[Selected extract]

......

Employers: how not to handle a retirement situation

employers-how-not-handle-retirement-employment-law

The case of J Peters v Rock Chemicals Ltd t/a Rock Oil provides a costly lesson for employers in how not to handle a retirement situation, says Ian Seabury, a director at Seabury Beaumont (who acted for the Claimant). Here, he discusses the case and what employers can learn from it.

Age discrimination is one of the newer forms of unlawful discrimination, first introduced in 2006, now of course contained in the Equality Act 2010. Age discrimination can take place at all stages of the employment life cycle, and the three main types can be detailed as follows:

Direct discrimination

Ian Seabury, director at Seabury Beaumont.

Treating someone less favourably because of their actual age, perceived age, or age of someone they are associated with. For example, an employee is refused promotion either because they look “too young” or indeed “too old”, when in fact they are in the same age group as a number of employees promoted in similar circumstances.

Indirect discrimination

A practice or policy of the employer applies to all, but particularly disadvantages people of a particular age. For example, a job advert stating a teaching vacancy would suit employees “in the first five years of their career” was held to be discriminatory against someone in their 60’s, as they were more likely to have over 5 years’ experience.

Harassment

Unwanted conduct related to age has the purpose or effect of violating an individual’s dignity or creating an intimidating, hostile, degrading, humiliating or offensive environment. An employee might be constantly subjected to age related ‘banter’, for example “Having problems with your phone grandad, mobiles are for young people.” Constant comments or treatment of this kind may create such an environment over time.

......

[Source data]
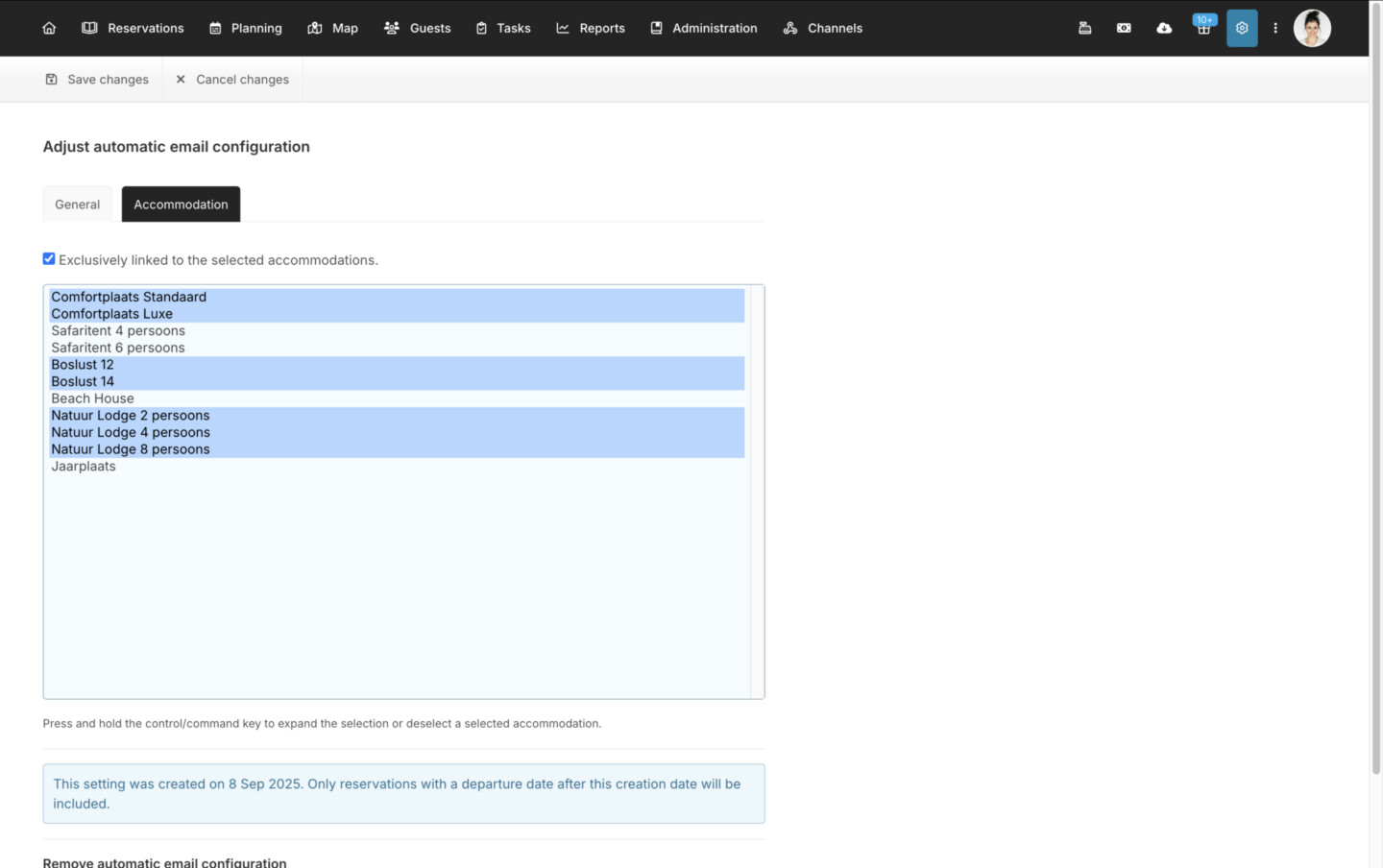Viewport: 1383px width, 868px height.
Task: Click the page vertical scrollbar
Action: [x=1375, y=384]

......

[Tasks]
(a) Name the three main types of age discrimination that the age discrimination article lists.
(b) Quote the stretch of the age discrimination article from "The case of" through "at Seabury Beaumont.".

[Answers for this exercise]
(a) Direct discrimination, indirect discrimination, and harassment.

(b)
The case of J Peters v Rock Chemicals Ltd t/a Rock Oil provides a costly lesson for employers in how not to handle a retirement situation, says Ian Seabury, a director at Seabury Beaumont (who acted for the Claimant). Here, he discusses the case and what employers can learn from it.

Age discrimination is one of the newer forms of unlawful discrimination, first introduced in 2006, now of course contained in the Equality Act 2010. Age discrimination can take place at all stages of the employment life cycle, and the three main types can be detailed as follows:

Direct discrimination

Ian Seabury, director at Seabury Beaumont.